**SUPPLIED DATA:**
-- START --

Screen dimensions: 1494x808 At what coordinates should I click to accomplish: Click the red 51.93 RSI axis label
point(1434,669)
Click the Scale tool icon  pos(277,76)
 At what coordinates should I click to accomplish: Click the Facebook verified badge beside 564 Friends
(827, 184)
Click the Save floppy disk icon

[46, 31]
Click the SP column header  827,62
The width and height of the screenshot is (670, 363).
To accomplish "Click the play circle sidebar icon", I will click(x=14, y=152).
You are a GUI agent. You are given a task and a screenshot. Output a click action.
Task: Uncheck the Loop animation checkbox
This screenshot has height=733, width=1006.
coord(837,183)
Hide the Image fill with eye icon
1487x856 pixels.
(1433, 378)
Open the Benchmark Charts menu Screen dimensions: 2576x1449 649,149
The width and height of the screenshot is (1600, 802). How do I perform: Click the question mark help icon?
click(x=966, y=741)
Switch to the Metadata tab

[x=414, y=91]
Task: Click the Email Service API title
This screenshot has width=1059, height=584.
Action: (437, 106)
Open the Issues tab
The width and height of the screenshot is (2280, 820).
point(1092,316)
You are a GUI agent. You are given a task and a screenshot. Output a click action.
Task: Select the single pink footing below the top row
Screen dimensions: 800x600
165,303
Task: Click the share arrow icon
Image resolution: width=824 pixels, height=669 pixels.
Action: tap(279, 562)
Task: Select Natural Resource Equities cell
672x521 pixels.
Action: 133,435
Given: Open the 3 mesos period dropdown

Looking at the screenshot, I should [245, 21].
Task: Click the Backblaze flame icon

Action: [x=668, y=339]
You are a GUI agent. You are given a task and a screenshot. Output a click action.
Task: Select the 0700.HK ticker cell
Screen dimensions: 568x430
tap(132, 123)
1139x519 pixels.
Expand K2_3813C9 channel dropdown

-- END --

**PROBLEM DETAILS:**
Copy all of the data above word for word.

**OUTPUT FOR THIS EXERCISE:**
Screen dimensions: 1494x808 At what coordinates should I click to accomplish: Click the red 51.93 RSI axis label
point(1434,669)
Click the Scale tool icon  pos(277,76)
 At what coordinates should I click to accomplish: Click the Facebook verified badge beside 564 Friends
(827, 184)
Click the Save floppy disk icon

[46, 31]
Click the SP column header  827,62
The width and height of the screenshot is (670, 363).
To accomplish "Click the play circle sidebar icon", I will click(x=14, y=152).
You are a GUI agent. You are given a task and a screenshot. Output a click action.
Task: Uncheck the Loop animation checkbox
This screenshot has height=733, width=1006.
coord(837,183)
Hide the Image fill with eye icon
1487x856 pixels.
(1433, 378)
Open the Benchmark Charts menu Screen dimensions: 2576x1449 649,149
The width and height of the screenshot is (1600, 802). How do I perform: Click the question mark help icon?
click(x=966, y=741)
Switch to the Metadata tab

[x=414, y=91]
Task: Click the Email Service API title
This screenshot has width=1059, height=584.
Action: (437, 106)
Open the Issues tab
The width and height of the screenshot is (2280, 820).
point(1092,316)
You are a GUI agent. You are given a task and a screenshot. Output a click action.
Task: Select the single pink footing below the top row
Screen dimensions: 800x600
165,303
Task: Click the share arrow icon
Image resolution: width=824 pixels, height=669 pixels.
Action: tap(279, 562)
Task: Select Natural Resource Equities cell
672x521 pixels.
Action: 133,435
Given: Open the 3 mesos period dropdown

Looking at the screenshot, I should [245, 21].
Task: Click the Backblaze flame icon

Action: [x=668, y=339]
You are a GUI agent. You are given a task and a screenshot. Output a click action.
Task: Select the 0700.HK ticker cell
Screen dimensions: 568x430
tap(132, 123)
1139x519 pixels.
Expand K2_3813C9 channel dropdown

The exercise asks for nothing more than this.